::: Given data

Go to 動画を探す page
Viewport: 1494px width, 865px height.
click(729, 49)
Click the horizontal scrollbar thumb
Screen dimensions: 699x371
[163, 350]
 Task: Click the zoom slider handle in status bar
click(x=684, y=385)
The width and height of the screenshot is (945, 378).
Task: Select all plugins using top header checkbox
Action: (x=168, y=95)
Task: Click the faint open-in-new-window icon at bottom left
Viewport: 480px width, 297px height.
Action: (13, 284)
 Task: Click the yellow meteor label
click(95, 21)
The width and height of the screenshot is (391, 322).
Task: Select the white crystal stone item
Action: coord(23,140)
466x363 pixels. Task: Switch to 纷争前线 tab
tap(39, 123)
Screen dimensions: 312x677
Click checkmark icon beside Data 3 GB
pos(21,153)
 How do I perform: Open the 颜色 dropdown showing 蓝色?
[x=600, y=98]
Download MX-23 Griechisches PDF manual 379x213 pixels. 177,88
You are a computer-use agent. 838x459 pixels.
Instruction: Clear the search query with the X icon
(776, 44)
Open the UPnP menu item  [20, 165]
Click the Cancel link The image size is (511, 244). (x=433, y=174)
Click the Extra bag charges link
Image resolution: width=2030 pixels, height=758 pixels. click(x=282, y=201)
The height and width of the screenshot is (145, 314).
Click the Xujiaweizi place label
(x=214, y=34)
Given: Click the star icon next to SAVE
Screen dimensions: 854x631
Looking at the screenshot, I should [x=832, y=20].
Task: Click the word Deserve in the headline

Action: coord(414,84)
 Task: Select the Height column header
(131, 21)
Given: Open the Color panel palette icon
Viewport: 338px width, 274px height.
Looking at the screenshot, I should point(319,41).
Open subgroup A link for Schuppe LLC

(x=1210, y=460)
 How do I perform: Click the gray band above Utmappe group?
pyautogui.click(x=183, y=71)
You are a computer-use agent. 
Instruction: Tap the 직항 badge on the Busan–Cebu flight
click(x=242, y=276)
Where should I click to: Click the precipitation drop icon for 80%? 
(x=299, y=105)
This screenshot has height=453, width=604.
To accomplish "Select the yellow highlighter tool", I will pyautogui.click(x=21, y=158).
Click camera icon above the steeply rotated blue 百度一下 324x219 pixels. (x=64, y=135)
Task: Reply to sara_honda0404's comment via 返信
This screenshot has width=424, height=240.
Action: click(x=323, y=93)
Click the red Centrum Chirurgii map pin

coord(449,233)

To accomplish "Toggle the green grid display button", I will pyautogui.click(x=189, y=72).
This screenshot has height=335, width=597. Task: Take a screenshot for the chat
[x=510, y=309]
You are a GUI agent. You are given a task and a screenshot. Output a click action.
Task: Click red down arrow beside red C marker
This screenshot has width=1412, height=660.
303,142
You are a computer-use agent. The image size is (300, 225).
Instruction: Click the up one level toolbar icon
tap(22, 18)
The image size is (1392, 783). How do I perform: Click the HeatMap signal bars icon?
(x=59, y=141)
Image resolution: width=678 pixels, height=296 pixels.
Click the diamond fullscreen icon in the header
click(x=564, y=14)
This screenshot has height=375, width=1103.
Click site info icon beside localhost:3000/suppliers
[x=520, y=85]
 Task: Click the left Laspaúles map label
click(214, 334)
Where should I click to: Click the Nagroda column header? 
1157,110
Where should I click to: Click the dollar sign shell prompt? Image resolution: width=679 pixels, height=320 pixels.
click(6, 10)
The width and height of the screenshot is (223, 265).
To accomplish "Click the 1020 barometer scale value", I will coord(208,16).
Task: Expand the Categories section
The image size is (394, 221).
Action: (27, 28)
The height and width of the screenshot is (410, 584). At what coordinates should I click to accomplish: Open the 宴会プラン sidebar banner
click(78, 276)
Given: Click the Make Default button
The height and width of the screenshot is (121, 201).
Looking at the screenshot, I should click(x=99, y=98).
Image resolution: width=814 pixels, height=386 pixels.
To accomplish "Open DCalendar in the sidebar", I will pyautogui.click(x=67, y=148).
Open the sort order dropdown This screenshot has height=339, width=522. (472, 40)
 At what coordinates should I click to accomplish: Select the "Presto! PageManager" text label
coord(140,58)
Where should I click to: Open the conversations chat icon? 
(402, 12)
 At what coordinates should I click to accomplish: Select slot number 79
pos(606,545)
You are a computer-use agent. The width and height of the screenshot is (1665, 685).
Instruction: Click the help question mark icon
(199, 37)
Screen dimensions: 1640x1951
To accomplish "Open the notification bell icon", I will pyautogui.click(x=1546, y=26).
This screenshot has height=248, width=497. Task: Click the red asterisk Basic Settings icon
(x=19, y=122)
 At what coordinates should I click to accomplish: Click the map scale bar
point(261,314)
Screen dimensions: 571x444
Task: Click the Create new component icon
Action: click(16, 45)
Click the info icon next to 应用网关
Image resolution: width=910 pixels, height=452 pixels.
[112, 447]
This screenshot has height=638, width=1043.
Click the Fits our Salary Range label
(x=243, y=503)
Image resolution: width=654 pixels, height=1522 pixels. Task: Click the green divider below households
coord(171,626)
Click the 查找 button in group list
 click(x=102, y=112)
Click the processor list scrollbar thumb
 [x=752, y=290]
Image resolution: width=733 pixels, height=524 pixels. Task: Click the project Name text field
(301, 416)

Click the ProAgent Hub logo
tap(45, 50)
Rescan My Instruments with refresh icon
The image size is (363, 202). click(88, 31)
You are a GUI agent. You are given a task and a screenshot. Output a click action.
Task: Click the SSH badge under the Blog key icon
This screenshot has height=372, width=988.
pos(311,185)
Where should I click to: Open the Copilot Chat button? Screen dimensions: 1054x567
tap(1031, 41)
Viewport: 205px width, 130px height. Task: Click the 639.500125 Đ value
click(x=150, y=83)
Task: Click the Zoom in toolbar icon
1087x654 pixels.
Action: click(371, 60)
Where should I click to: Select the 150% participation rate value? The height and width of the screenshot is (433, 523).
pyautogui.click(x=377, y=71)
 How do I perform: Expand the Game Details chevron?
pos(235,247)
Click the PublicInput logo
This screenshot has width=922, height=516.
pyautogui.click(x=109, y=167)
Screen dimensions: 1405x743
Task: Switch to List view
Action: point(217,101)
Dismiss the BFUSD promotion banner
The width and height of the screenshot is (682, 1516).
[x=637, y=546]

::::::

● Exercise objective: Restate the records above verbatim, omitting no line.

● Expected answer:
Go to 動画を探す page
Viewport: 1494px width, 865px height.
click(729, 49)
Click the horizontal scrollbar thumb
Screen dimensions: 699x371
[163, 350]
 Task: Click the zoom slider handle in status bar
click(x=684, y=385)
The width and height of the screenshot is (945, 378).
Task: Select all plugins using top header checkbox
Action: (x=168, y=95)
Task: Click the faint open-in-new-window icon at bottom left
Viewport: 480px width, 297px height.
Action: (13, 284)
 Task: Click the yellow meteor label
click(95, 21)
The width and height of the screenshot is (391, 322).
Task: Select the white crystal stone item
Action: coord(23,140)
466x363 pixels. Task: Switch to 纷争前线 tab
tap(39, 123)
Screen dimensions: 312x677
Click checkmark icon beside Data 3 GB
pos(21,153)
 How do I perform: Open the 颜色 dropdown showing 蓝色?
[x=600, y=98]
Download MX-23 Griechisches PDF manual 379x213 pixels. 177,88
You are a computer-use agent. 838x459 pixels.
Instruction: Clear the search query with the X icon
(776, 44)
Open the UPnP menu item  [20, 165]
Click the Cancel link The image size is (511, 244). (x=433, y=174)
Click the Extra bag charges link
Image resolution: width=2030 pixels, height=758 pixels. click(x=282, y=201)
The height and width of the screenshot is (145, 314).
Click the Xujiaweizi place label
(x=214, y=34)
Given: Click the star icon next to SAVE
Screen dimensions: 854x631
Looking at the screenshot, I should [x=832, y=20].
Task: Click the word Deserve in the headline

Action: coord(414,84)
 Task: Select the Height column header
(131, 21)
Given: Open the Color panel palette icon
Viewport: 338px width, 274px height.
Looking at the screenshot, I should point(319,41).
Open subgroup A link for Schuppe LLC

(x=1210, y=460)
 How do I perform: Click the gray band above Utmappe group?
pyautogui.click(x=183, y=71)
You are a computer-use agent. 
Instruction: Tap the 직항 badge on the Busan–Cebu flight
click(x=242, y=276)
Where should I click to: Click the precipitation drop icon for 80%? 
(x=299, y=105)
This screenshot has height=453, width=604.
To accomplish "Select the yellow highlighter tool", I will pyautogui.click(x=21, y=158).
Click camera icon above the steeply rotated blue 百度一下 324x219 pixels. (x=64, y=135)
Task: Reply to sara_honda0404's comment via 返信
This screenshot has width=424, height=240.
Action: click(x=323, y=93)
Click the red Centrum Chirurgii map pin

coord(449,233)

To accomplish "Toggle the green grid display button", I will pyautogui.click(x=189, y=72).
This screenshot has height=335, width=597. Task: Take a screenshot for the chat
[x=510, y=309]
You are a GUI agent. You are given a task and a screenshot. Output a click action.
Task: Click red down arrow beside red C marker
This screenshot has width=1412, height=660.
303,142
You are a computer-use agent. The image size is (300, 225).
Instruction: Click the up one level toolbar icon
tap(22, 18)
The image size is (1392, 783). How do I perform: Click the HeatMap signal bars icon?
(x=59, y=141)
Image resolution: width=678 pixels, height=296 pixels.
Click the diamond fullscreen icon in the header
click(x=564, y=14)
This screenshot has height=375, width=1103.
Click site info icon beside localhost:3000/suppliers
[x=520, y=85]
 Task: Click the left Laspaúles map label
click(214, 334)
Where should I click to: Click the Nagroda column header? 
1157,110
Where should I click to: Click the dollar sign shell prompt? Image resolution: width=679 pixels, height=320 pixels.
click(6, 10)
The width and height of the screenshot is (223, 265).
To accomplish "Click the 1020 barometer scale value", I will coord(208,16).
Task: Expand the Categories section
The image size is (394, 221).
Action: (27, 28)
The height and width of the screenshot is (410, 584). At what coordinates should I click to accomplish: Open the 宴会プラン sidebar banner
click(78, 276)
Given: Click the Make Default button
The height and width of the screenshot is (121, 201).
Looking at the screenshot, I should click(x=99, y=98).
Image resolution: width=814 pixels, height=386 pixels.
To accomplish "Open DCalendar in the sidebar", I will pyautogui.click(x=67, y=148).
Open the sort order dropdown This screenshot has height=339, width=522. (472, 40)
 At what coordinates should I click to accomplish: Select the "Presto! PageManager" text label
coord(140,58)
Where should I click to: Open the conversations chat icon? 
(402, 12)
 At what coordinates should I click to accomplish: Select slot number 79
pos(606,545)
You are a computer-use agent. The width and height of the screenshot is (1665, 685).
Instruction: Click the help question mark icon
(199, 37)
Screen dimensions: 1640x1951
To accomplish "Open the notification bell icon", I will pyautogui.click(x=1546, y=26).
This screenshot has height=248, width=497. Task: Click the red asterisk Basic Settings icon
(x=19, y=122)
 At what coordinates should I click to accomplish: Click the map scale bar
point(261,314)
Screen dimensions: 571x444
Task: Click the Create new component icon
Action: click(16, 45)
Click the info icon next to 应用网关
Image resolution: width=910 pixels, height=452 pixels.
[112, 447]
This screenshot has height=638, width=1043.
Click the Fits our Salary Range label
(x=243, y=503)
Image resolution: width=654 pixels, height=1522 pixels. Task: Click the green divider below households
coord(171,626)
Click the 查找 button in group list
 click(x=102, y=112)
Click the processor list scrollbar thumb
 [x=752, y=290]
Image resolution: width=733 pixels, height=524 pixels. Task: Click the project Name text field
(301, 416)

Click the ProAgent Hub logo
tap(45, 50)
Rescan My Instruments with refresh icon
The image size is (363, 202). click(88, 31)
You are a GUI agent. You are given a task and a screenshot. Output a click action.
Task: Click the SSH badge under the Blog key icon
This screenshot has height=372, width=988.
pos(311,185)
Where should I click to: Open the Copilot Chat button? Screen dimensions: 1054x567
tap(1031, 41)
Viewport: 205px width, 130px height. Task: Click the 639.500125 Đ value
click(x=150, y=83)
Task: Click the Zoom in toolbar icon
1087x654 pixels.
Action: click(371, 60)
Where should I click to: Select the 150% participation rate value? The height and width of the screenshot is (433, 523).
pyautogui.click(x=377, y=71)
 How do I perform: Expand the Game Details chevron?
pos(235,247)
Click the PublicInput logo
This screenshot has width=922, height=516.
pyautogui.click(x=109, y=167)
Screen dimensions: 1405x743
Task: Switch to List view
Action: point(217,101)
Dismiss the BFUSD promotion banner
The width and height of the screenshot is (682, 1516).
[x=637, y=546]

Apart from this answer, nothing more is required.